#### EXERCISE DETAILS:
Copy every record below exactly as written, but leave out the pictures.

(Stored data)
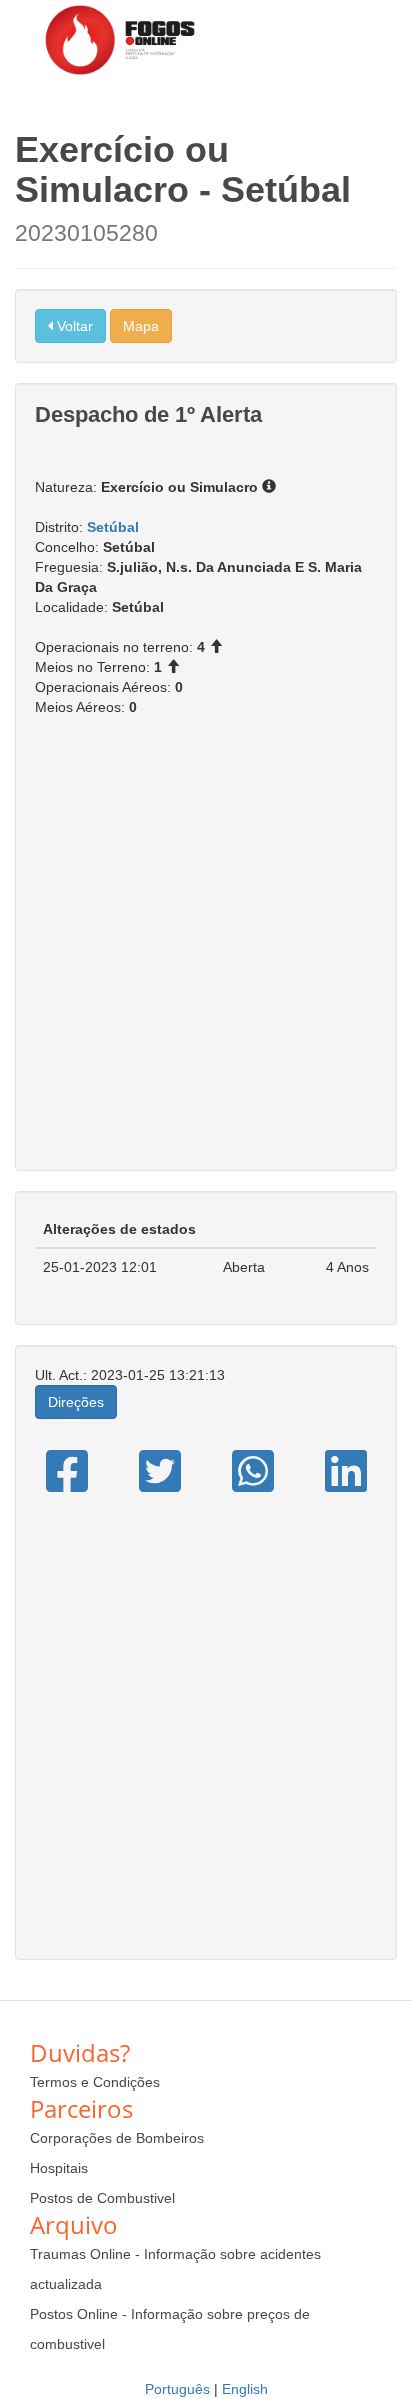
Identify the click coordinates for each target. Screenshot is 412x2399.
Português (177, 2389)
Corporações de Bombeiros (117, 2138)
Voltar (73, 326)
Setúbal (113, 527)
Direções (76, 1402)
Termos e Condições (95, 2082)
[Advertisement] (206, 954)
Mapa (141, 326)
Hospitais (59, 2168)
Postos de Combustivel (102, 2198)
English (245, 2389)
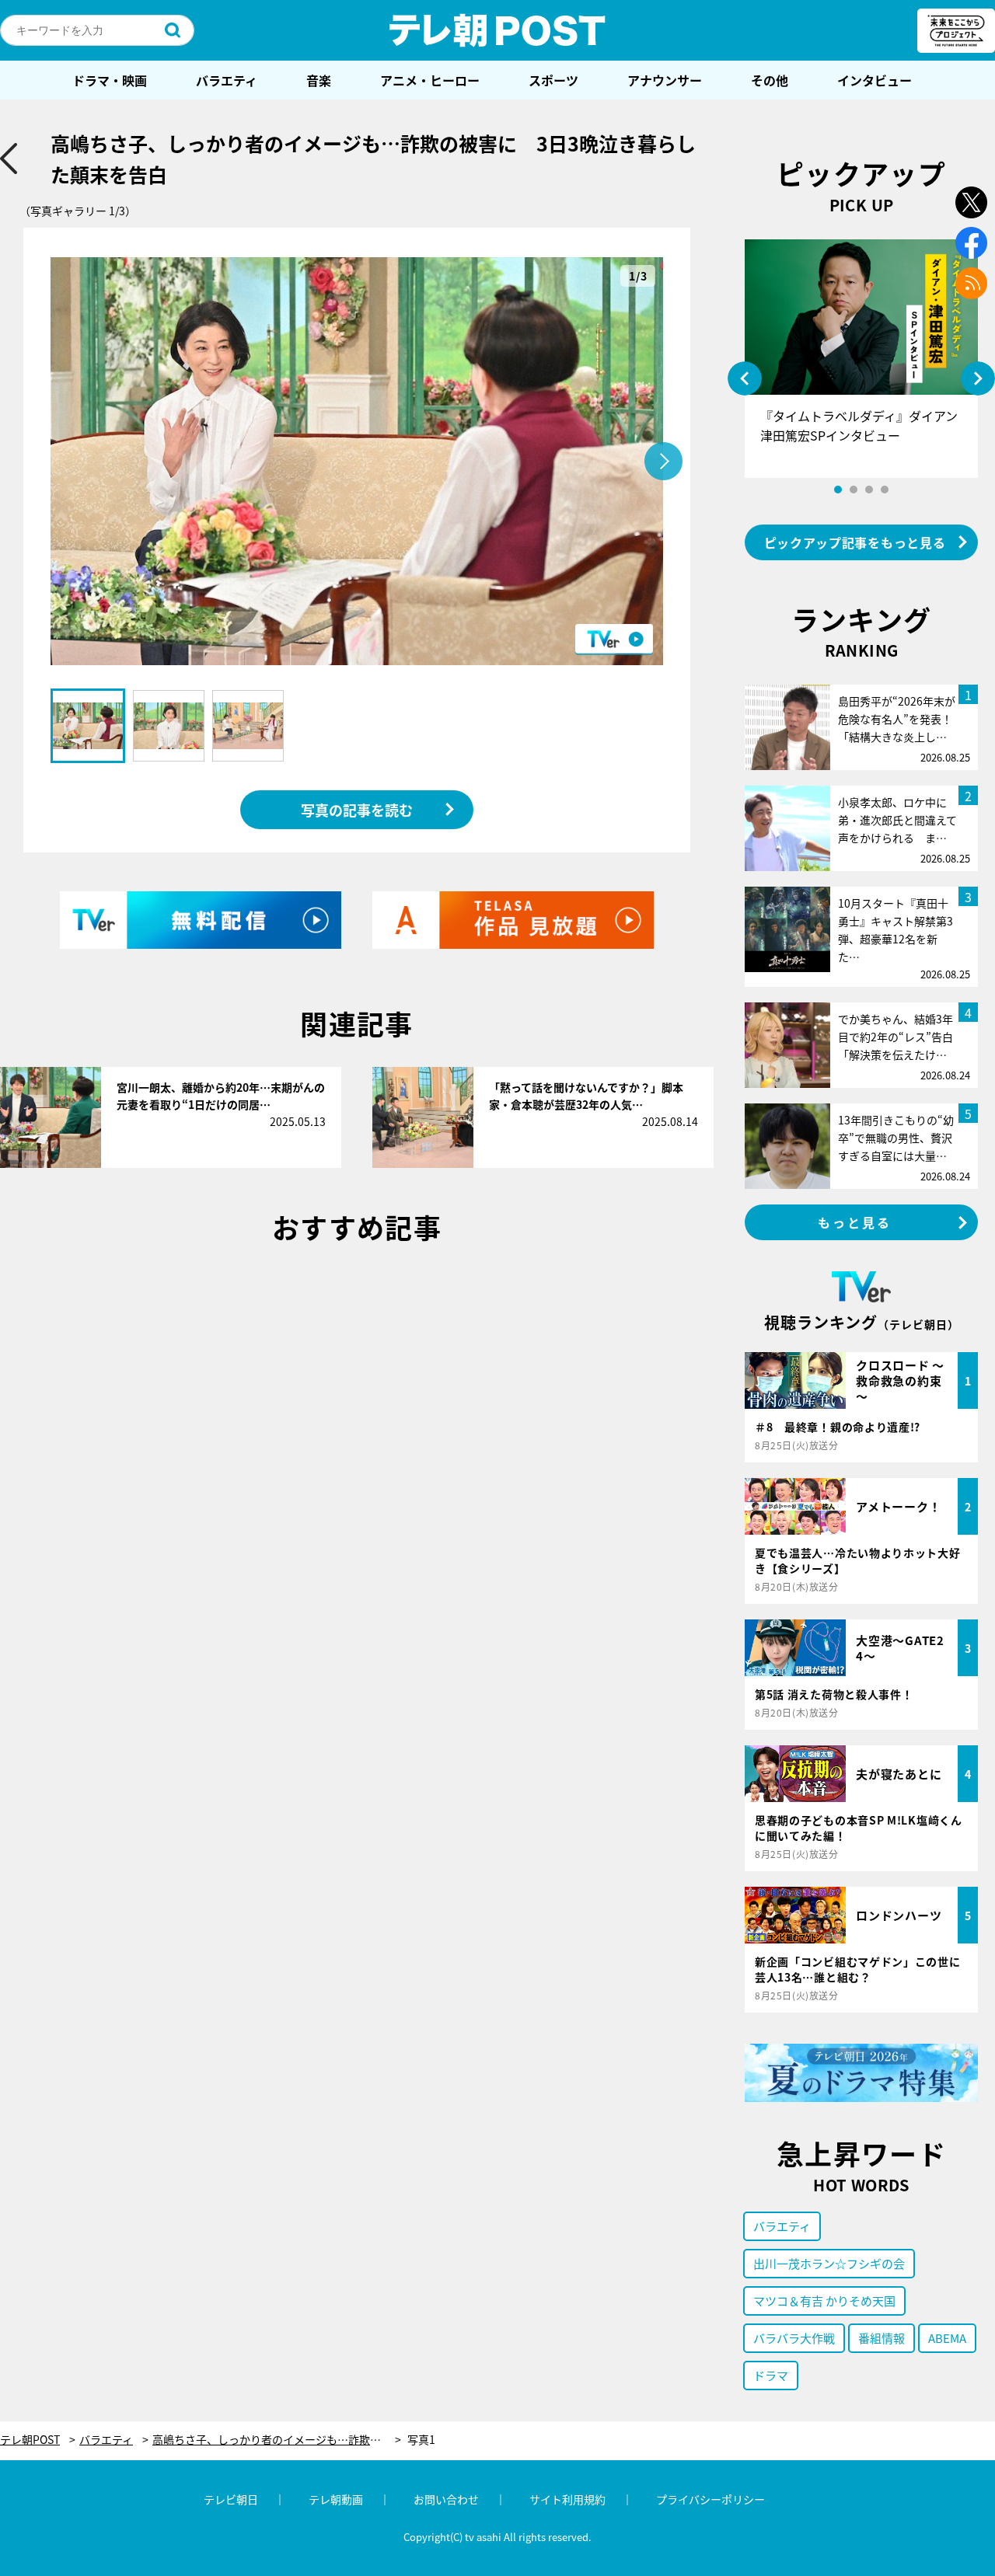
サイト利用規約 (567, 2499)
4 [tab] (885, 489)
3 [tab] (869, 489)
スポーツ (553, 80)
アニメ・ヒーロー (430, 80)
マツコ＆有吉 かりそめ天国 (824, 2300)
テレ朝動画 (336, 2499)
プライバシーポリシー (710, 2499)
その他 (769, 80)
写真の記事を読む (357, 810)
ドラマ (770, 2375)
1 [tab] (838, 489)
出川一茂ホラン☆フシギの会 (829, 2263)
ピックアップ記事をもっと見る (855, 542)
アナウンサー (664, 80)
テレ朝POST (497, 30)
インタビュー (874, 80)
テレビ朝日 (231, 2499)
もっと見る (855, 1222)
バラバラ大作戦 (794, 2338)
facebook (971, 243)
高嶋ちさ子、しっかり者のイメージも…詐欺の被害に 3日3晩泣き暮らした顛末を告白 (276, 2439)
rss (971, 283)
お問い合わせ (446, 2499)
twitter (971, 202)
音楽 (318, 80)
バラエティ (226, 80)
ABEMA (947, 2338)
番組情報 (881, 2338)
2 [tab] (853, 489)
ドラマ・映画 (109, 80)
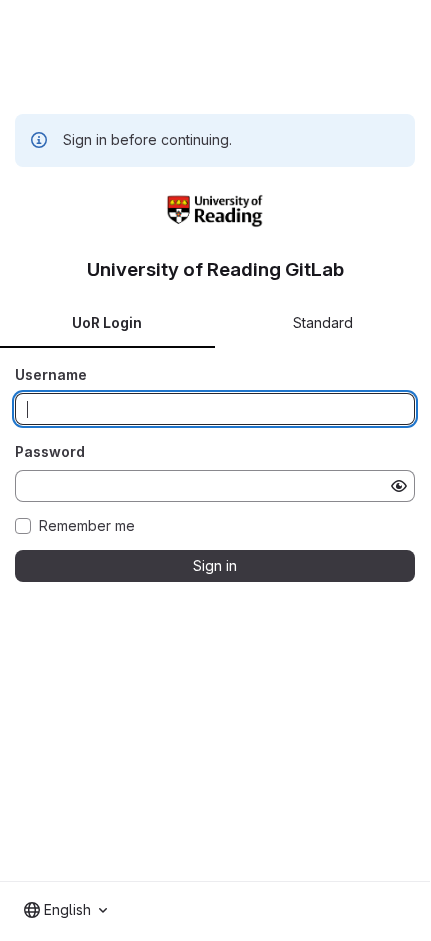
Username (51, 374)
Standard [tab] (323, 322)
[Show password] (399, 486)
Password (50, 451)
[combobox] (65, 910)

#### WRITTEN ANSWER:
Identify the click coordinates for each target. Screenshot is 412x2399.
Português (177, 2389)
Corporações de Bombeiros (117, 2138)
Voltar (73, 326)
Setúbal (113, 527)
Direções (76, 1402)
Termos e Condições (95, 2082)
[Advertisement] (206, 954)
Mapa (141, 326)
Hospitais (59, 2168)
Postos de Combustivel (102, 2198)
English (245, 2389)
サイト利用規約 (567, 2499)
4 [tab] (885, 489)
3 [tab] (869, 489)
スポーツ (553, 80)
アニメ・ヒーロー (430, 80)
マツコ＆有吉 かりそめ天国 (824, 2300)
テレ朝動画 (336, 2499)
プライバシーポリシー (710, 2499)
その他 (769, 80)
写真の記事を読む (357, 810)
ドラマ (770, 2375)
1 [tab] (838, 489)
出川一茂ホラン☆フシギの会 (829, 2263)
ピックアップ記事をもっと見る (855, 542)
アナウンサー (664, 80)
テレ朝POST (497, 30)
インタビュー (874, 80)
テレビ朝日 (231, 2499)
もっと見る (855, 1222)
バラバラ大作戦 (794, 2338)
facebook (971, 243)
高嶋ちさ子、しっかり者のイメージも…詐欺の被害に 3日3晩泣き暮らした顛末を告白 (276, 2439)
rss (971, 283)
お問い合わせ (446, 2499)
twitter (971, 202)
音楽 (318, 80)
バラエティ (226, 80)
ABEMA (947, 2338)
番組情報 (881, 2338)
2 [tab] (853, 489)
ドラマ・映画 (109, 80)
Username (51, 374)
Standard [tab] (323, 322)
[Show password] (399, 486)
Password (50, 451)
[combobox] (65, 910)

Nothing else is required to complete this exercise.